WASHINGTON, D.C. –
Recent technological reports have heralded the end of an era. There are no more payphones or dial tones, and slowly but surely, elderly landline subscribers have died off or finally learned to text. Don’t throw away your old cordless phone yet, though! Because of a hefty new “Bee Tax,” landlines may soon be making a comeback. This new environmental “protection tax” will be approximately $25 dollars per line added to your current monthly cell phone bill. It is expected to make its appearance on all U.S. cell phone carriers, after the 911 Surcharge and Federal Excise Tax, by 2015.
Since the introduction of cellphones, the bee population has been on a well-documented decline. While humans can not perceive cell phone signals, communication between mobile phones and cell towers confuses bees, causing them to become disoriented. Unable to function normally, colonies of honey bees are steadily collapsing. Since honey-bees are crucial in pollination, this presents a huge problem. For some time now the USDA has denied any correlation between cell phones and bee colony collapse, but it has reached a point where farmers are seeing an impact nationwide.
“It has become clear that cell-phone use needs to be limited.” Said Peter Mayer, a representative for the USDA. “Cell phone rates will go up, but we need to encourage more landline usage. Aren’t you sick of that whole ‘can you hear me now’ stuff anyway?”
While landline phone stock has steadily declined on Wall Street, financial experts are now predicting a surge in value. Among other companies, Verizon, Fairpoint Communications, and even MagicJack and Vonage stocks have both gone up in demand. Roy Chestnut, chief financial officer of Verizon, reportedly has plans in motion to buy back some territory that was sold off to smaller companies in preparation of customer switching back to landline phones.
The “Bee-Tax” regulation is rapidly making its way through the senate and house, and inside sources say President Obama is not expected to veto the bill. Environmentally concerned democrats and fiscally tight republicans both support the measure.
“Hey, I’m for it.

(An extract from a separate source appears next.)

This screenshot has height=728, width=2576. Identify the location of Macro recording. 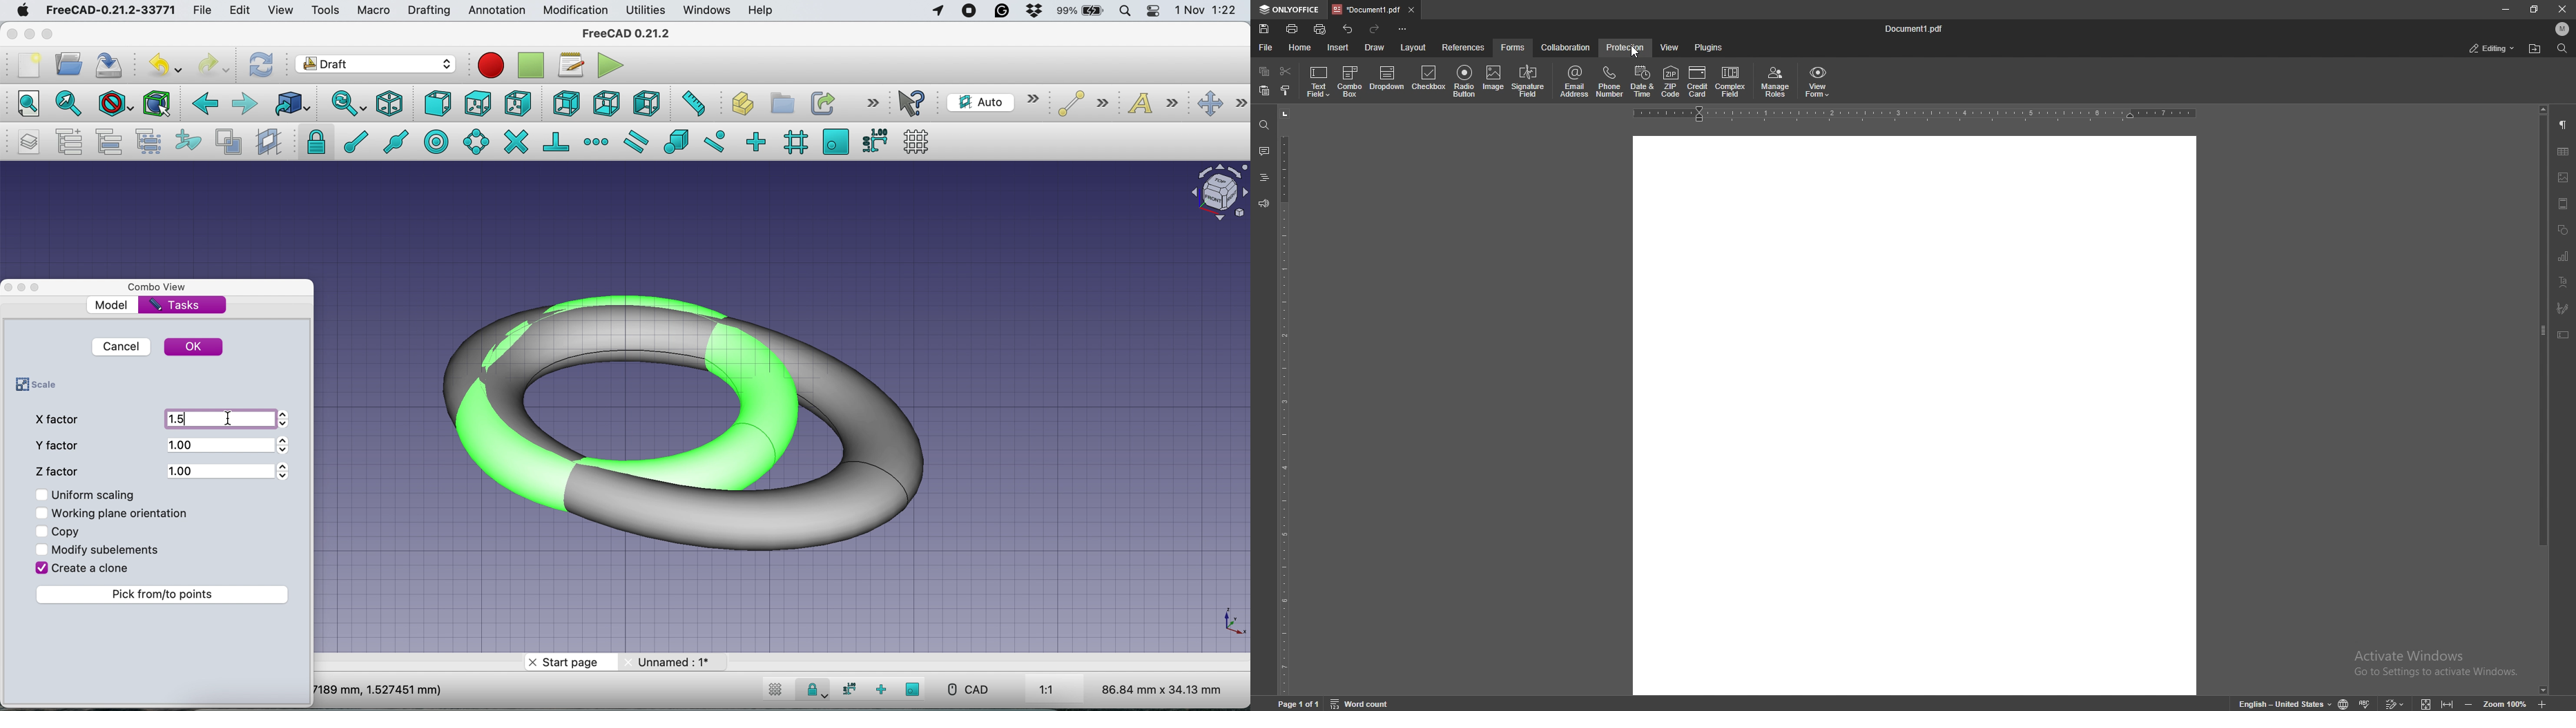
(490, 66).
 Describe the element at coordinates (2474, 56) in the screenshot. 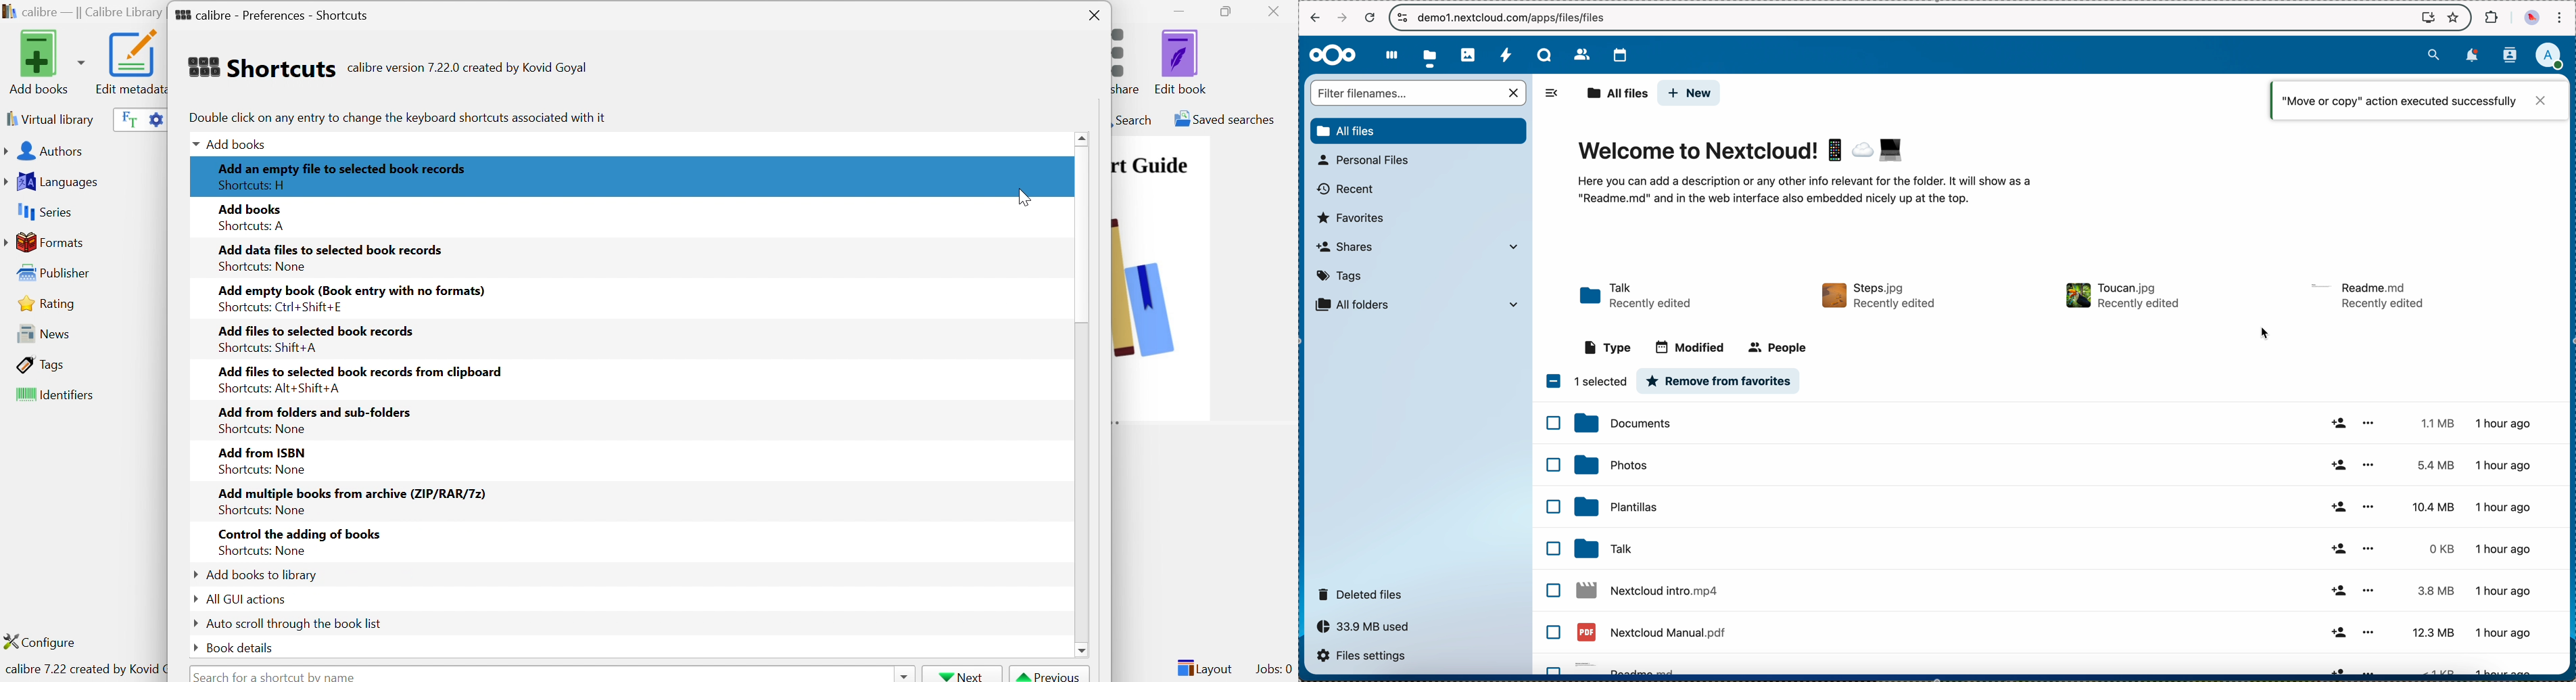

I see `notifications` at that location.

It will encourage competition and create jobs – and most importantly, it’ll help America’s backbone, the farmer.” Said Republican senate leader Mitch McConnel of Kentucky. “Nothing is more important to America and the future of this country than the farming industry.”

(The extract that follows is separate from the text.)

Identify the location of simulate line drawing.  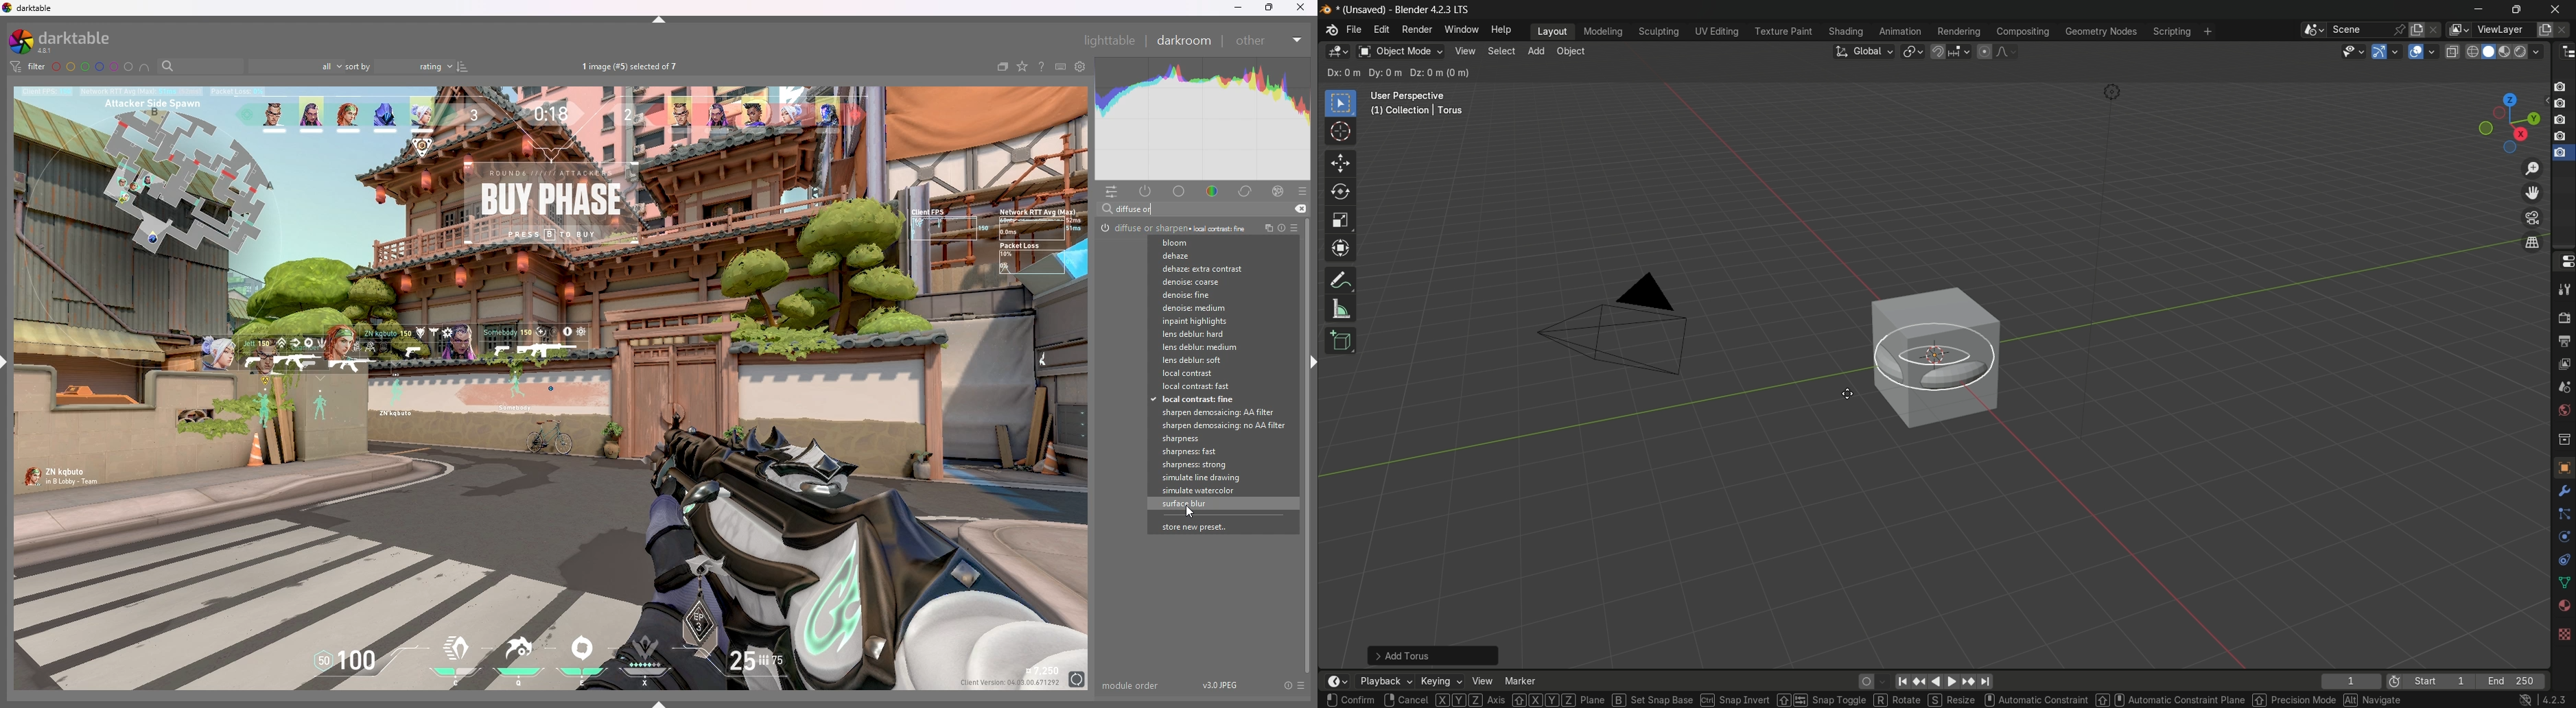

When questioned about those people that would not be able to afford cell phone service if taxed an extra $25 per line, McConnel did not seem concerned.
“These welfare folk and the like can just spend less money on getting their nails done, crack, and cable TV, and then they can come up with [the money]. Or they can share a landline – which was a luxury in my day and age. We definitely aren’t going to be able to fund government subsidized programs like food stamps if the honey bees done-die-out now, are we?”